Hype and politics aside, innovations across the AI spectrum are already improving the patient experience while also delivering major efficiencies.

At Wolters Kluwer, we ensure we meet the needs of clinical teams in a 21st Century healthcare system. And as we do so, we are ideally placed to observe and drive how AI is achieving results.

We’re witnessing how AI can equip nurses with ‘surveillance superpowers,’ so that they can detect and deal with life-threatening disease conditions such as sepsis before it is too late. With nurses under intense pressure to care for several patients at the same time, AI can be used to monitor hundreds of patient datapoints and detect early signs of a condition well before observable symptoms, potentially enabling life-saving medical interventions and protocols.

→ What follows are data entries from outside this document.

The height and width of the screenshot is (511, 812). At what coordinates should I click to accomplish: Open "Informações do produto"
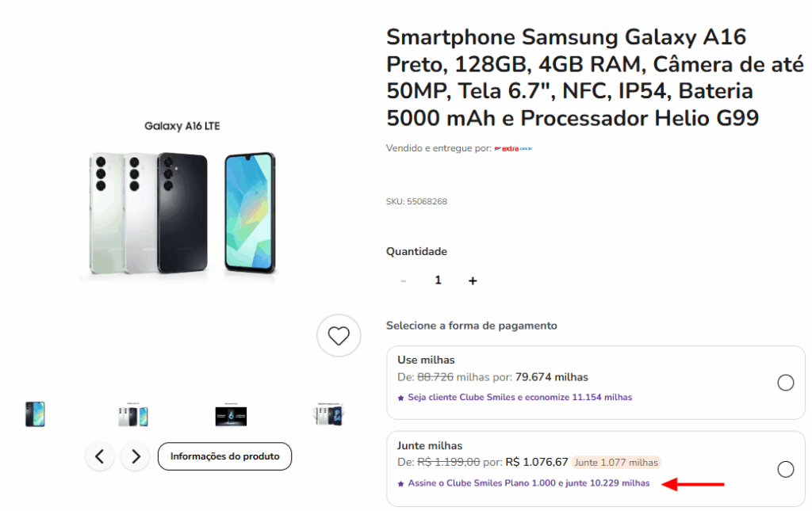224,456
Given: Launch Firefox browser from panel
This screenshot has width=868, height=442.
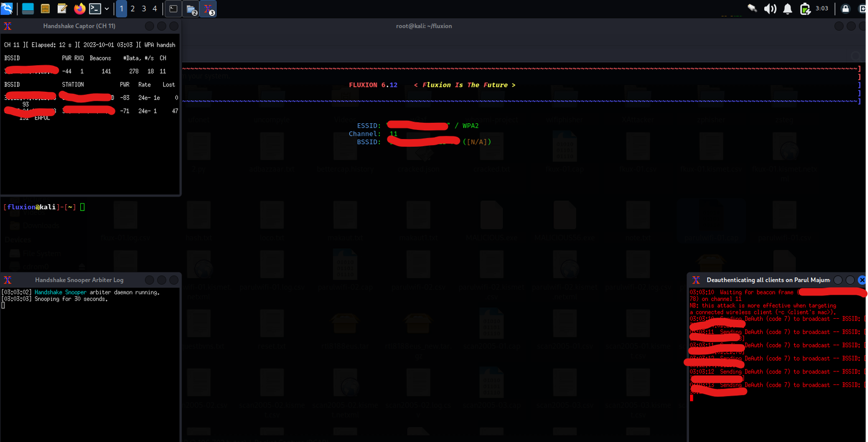Looking at the screenshot, I should 80,9.
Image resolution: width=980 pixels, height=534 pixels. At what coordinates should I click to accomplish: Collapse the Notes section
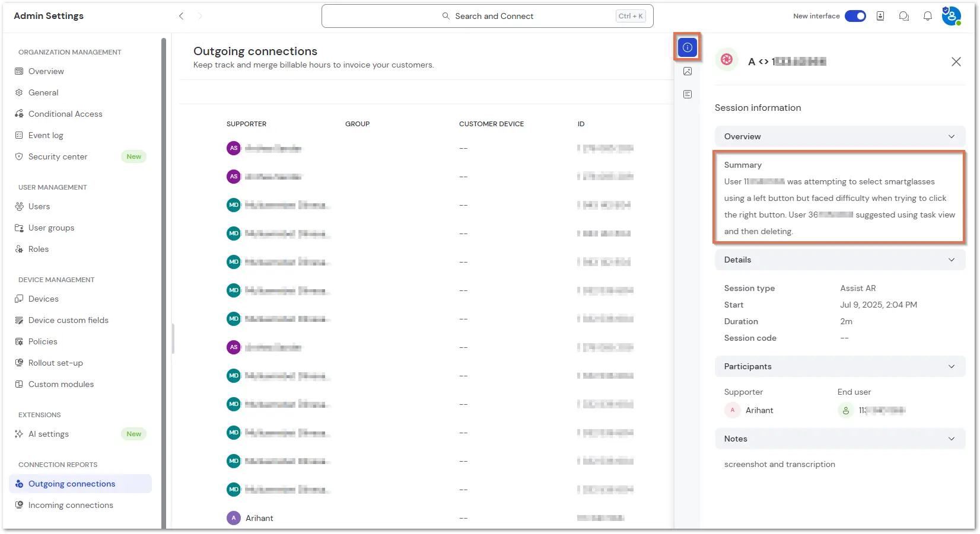coord(840,439)
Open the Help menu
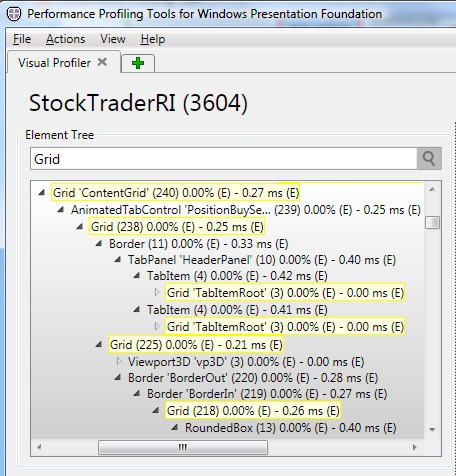Screen dimensions: 456x476 (153, 39)
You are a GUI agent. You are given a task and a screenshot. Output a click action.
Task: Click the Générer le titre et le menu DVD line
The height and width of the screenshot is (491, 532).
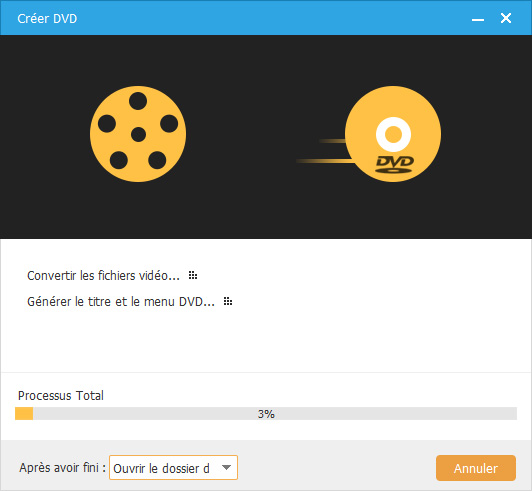click(121, 301)
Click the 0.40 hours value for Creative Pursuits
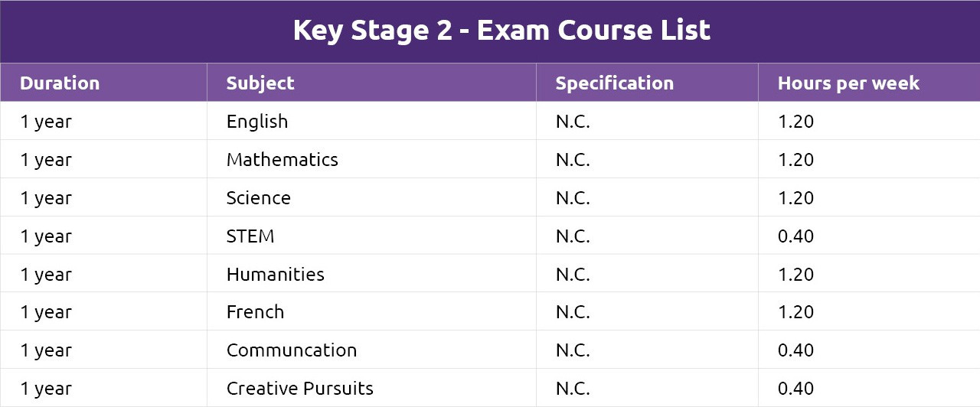 (x=795, y=389)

AI clearly has a role to play in disease detection and prediction, but it is also being put to use as a way of maintaining relationships with patients after they leave hospital.  Proper healthcare extends into the home through patient engagement. With AI for example, it’s possible to provide personalised, consistent, interactive voice response (IVR) follow up based on patient responses during recovery, with up to a million unique conversations. Responses from patients that are identified as high-risk can then be flagged for rapid intervention.

Approximately 100,000 patients per week use our Emmi programmes prescribed by physicians to help them adhere to recommendations and take a more active role in managing their health.

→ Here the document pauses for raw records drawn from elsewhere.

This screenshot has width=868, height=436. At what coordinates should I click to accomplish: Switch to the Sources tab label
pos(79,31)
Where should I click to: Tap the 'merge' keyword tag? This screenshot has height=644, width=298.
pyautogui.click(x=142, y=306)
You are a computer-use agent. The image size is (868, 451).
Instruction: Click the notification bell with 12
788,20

While human-centric examples like these are easy to understand, what’s equally important is the burgeoning role of AI behind the scenes – something that the data science team at Wolters Kluwer spends a lot of time exploring. AI is helping us get to grips with the mass of data that the healthcare industry has captured over the years.

As in many industries, healthcare providers have spent the last 10 years capturing and entering data in electronic health records (EHRs). This has been justified on the basis that data will make us more efficient. The reality is much of the data is siloed by disparate systems with unique terminologies and coding that thwart interoperability.

See also

AI is helping us get past this so-called ‘Tower of Babel’ syndrome by normalising data so that we can actually access and exchange data across systems. The result? Reduced delays, fewer errors and lower operating costs.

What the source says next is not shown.